===== Input material
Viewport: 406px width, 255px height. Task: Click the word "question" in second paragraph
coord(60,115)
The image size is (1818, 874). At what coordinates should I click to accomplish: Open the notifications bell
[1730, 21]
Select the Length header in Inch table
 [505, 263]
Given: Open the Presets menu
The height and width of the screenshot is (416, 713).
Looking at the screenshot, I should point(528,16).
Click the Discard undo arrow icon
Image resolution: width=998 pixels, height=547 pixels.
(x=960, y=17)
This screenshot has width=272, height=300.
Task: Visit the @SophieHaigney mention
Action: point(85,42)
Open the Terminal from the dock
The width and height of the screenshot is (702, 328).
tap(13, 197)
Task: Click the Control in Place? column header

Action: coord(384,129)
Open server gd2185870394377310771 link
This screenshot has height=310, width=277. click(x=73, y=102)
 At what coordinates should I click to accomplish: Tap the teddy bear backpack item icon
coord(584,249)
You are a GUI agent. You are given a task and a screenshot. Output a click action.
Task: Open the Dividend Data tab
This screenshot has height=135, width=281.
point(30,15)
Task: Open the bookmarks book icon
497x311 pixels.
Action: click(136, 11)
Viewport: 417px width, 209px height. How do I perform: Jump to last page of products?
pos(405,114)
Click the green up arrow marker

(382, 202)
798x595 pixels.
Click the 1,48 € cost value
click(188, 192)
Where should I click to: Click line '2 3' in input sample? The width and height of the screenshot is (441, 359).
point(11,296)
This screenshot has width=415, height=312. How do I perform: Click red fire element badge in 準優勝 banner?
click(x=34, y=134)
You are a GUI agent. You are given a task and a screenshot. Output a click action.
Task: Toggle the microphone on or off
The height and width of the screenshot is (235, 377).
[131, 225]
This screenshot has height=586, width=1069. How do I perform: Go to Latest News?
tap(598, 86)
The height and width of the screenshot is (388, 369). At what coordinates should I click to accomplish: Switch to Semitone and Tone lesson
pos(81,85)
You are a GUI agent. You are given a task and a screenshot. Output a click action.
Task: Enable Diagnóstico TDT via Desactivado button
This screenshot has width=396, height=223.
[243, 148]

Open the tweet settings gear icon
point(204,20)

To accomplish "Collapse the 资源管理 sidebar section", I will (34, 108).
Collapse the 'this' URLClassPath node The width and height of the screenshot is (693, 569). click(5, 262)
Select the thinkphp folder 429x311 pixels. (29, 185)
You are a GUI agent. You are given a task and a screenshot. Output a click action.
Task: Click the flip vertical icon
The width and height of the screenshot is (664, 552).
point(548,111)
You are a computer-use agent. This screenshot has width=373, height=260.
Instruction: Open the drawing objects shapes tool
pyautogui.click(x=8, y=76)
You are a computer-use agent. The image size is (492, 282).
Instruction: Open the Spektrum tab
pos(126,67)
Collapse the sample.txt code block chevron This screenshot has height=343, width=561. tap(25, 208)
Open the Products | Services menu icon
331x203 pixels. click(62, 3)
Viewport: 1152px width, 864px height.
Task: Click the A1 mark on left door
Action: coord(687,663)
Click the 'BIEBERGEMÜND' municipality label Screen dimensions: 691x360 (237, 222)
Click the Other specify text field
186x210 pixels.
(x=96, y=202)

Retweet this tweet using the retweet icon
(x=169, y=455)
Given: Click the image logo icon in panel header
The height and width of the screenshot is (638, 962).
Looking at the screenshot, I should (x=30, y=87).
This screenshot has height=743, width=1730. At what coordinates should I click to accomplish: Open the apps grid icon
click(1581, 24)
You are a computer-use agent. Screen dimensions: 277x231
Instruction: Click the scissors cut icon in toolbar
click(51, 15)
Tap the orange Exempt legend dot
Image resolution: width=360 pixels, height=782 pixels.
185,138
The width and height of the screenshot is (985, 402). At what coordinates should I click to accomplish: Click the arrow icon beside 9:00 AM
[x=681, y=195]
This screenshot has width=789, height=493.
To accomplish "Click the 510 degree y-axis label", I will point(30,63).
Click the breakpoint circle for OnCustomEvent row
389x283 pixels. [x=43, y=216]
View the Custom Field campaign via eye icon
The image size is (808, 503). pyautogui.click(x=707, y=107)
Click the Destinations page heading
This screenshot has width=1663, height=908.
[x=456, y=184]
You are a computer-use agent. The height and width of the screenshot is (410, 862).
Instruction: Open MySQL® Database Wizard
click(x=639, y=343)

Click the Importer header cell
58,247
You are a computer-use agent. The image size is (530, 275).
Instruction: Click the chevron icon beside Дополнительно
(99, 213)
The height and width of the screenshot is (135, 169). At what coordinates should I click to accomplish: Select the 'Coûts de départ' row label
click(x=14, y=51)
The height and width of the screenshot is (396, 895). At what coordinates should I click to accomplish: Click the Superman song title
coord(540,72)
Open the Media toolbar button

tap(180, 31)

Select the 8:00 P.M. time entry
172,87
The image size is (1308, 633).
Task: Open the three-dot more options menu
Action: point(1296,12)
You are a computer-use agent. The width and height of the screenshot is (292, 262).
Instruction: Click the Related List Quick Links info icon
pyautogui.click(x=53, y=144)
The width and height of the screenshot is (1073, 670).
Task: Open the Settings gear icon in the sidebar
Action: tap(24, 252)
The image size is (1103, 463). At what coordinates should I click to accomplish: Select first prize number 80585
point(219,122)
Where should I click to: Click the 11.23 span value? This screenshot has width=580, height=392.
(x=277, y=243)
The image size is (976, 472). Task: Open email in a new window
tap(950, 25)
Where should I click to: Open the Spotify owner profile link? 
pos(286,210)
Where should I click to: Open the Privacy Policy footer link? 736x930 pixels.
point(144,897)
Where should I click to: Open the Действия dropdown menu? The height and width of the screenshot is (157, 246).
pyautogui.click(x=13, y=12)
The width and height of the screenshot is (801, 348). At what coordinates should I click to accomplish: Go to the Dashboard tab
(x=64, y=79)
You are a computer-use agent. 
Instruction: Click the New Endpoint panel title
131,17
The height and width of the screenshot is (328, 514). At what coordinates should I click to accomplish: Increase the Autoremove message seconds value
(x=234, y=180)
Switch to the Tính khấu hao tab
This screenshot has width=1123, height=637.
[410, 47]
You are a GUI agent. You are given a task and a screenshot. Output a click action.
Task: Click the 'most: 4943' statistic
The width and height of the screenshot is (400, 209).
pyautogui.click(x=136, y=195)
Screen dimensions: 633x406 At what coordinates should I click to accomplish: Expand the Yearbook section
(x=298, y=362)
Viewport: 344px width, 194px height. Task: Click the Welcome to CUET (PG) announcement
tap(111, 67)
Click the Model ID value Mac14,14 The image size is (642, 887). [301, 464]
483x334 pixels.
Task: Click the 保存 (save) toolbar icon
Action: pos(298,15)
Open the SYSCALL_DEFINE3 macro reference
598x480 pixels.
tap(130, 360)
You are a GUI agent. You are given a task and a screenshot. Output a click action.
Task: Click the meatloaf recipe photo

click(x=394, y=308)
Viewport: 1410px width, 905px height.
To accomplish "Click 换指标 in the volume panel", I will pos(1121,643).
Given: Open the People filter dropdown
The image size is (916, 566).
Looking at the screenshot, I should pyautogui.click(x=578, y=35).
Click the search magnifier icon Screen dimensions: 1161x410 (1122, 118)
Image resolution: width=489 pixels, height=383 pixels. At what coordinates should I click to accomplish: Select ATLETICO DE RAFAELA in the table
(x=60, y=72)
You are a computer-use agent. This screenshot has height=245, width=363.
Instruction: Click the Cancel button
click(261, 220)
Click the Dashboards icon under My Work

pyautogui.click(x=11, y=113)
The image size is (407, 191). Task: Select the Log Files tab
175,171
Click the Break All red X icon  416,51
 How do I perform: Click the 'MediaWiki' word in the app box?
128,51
==========
• Exercise: Give back every line from the beginning of the records through the line holding "Given: Open the Presets menu", exactly as it reads, and leave out the rest.

• Written response:
Viewport: 406px width, 255px height. Task: Click the word "question" in second paragraph
coord(60,115)
The image size is (1818, 874). At what coordinates should I click to accomplish: Open the notifications bell
[1730, 21]
Select the Length header in Inch table
 [505, 263]
Given: Open the Presets menu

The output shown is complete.